--- Source material ---
---*---

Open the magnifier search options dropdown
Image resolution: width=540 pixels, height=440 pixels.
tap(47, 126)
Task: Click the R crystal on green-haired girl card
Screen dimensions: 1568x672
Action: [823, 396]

---*---

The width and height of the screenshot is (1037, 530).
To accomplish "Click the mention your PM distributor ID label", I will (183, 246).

---*---

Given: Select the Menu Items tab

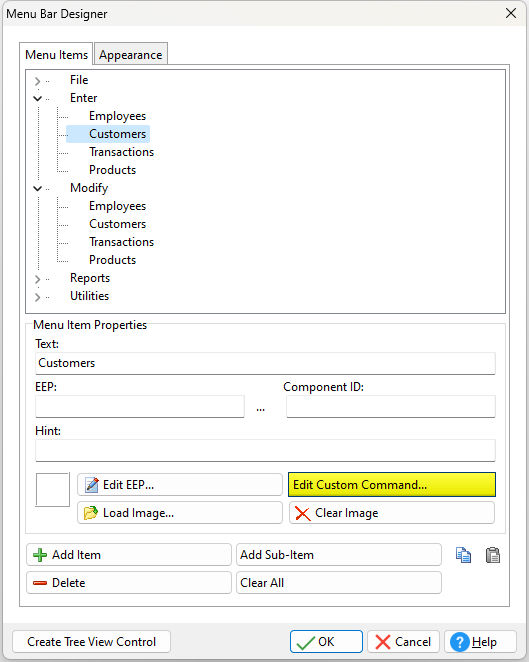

---*---

--- Problem details ---
Provide the count of lines in the records above that hold the word "Click", with no other text.

--- Output of the exercise ---
2